== STORED RECORDS ==
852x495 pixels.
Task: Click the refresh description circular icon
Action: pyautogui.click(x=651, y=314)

--

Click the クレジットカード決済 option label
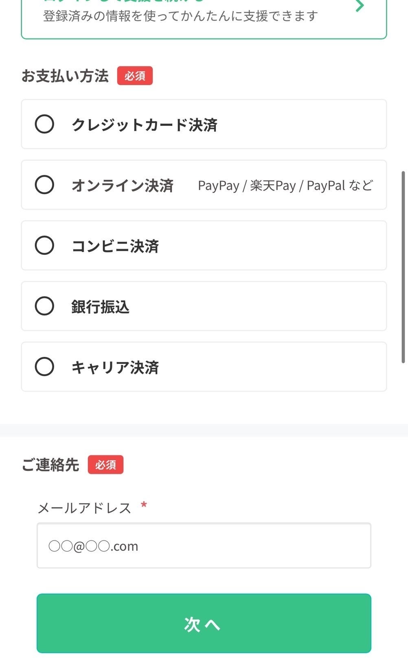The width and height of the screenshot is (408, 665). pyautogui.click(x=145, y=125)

---

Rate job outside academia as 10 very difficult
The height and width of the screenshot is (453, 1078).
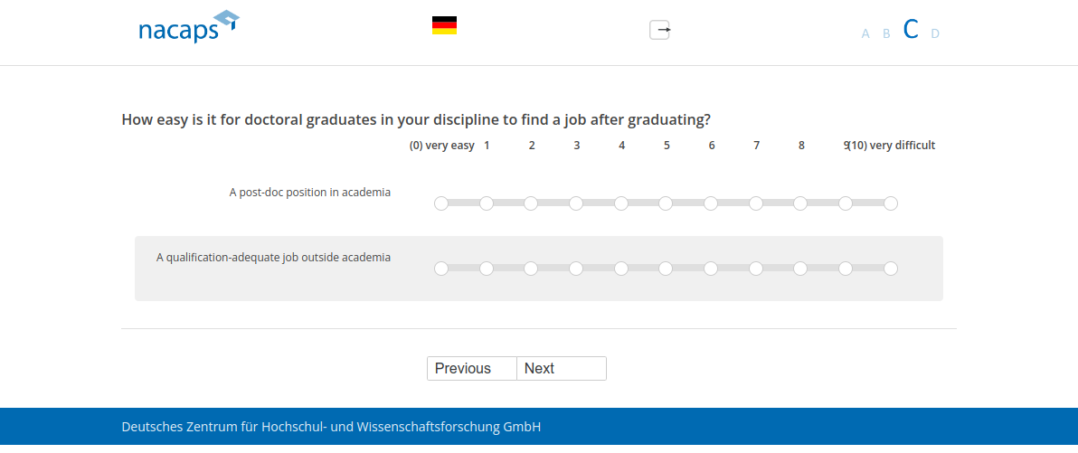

== TASK TO COMPLETE ==
Format the lines between the one holding "Rate job outside" and the one holding "The height and", inclusive, as a Markdown table with the columns Row and Line, skipping any blank lines.

== WRITTEN REPLY ==
| Row | Line |
|---|---|
| 1 | Rate job outside academia as 10 very difficult |
| 2 | The height and width of the screenshot is (453, 1078). |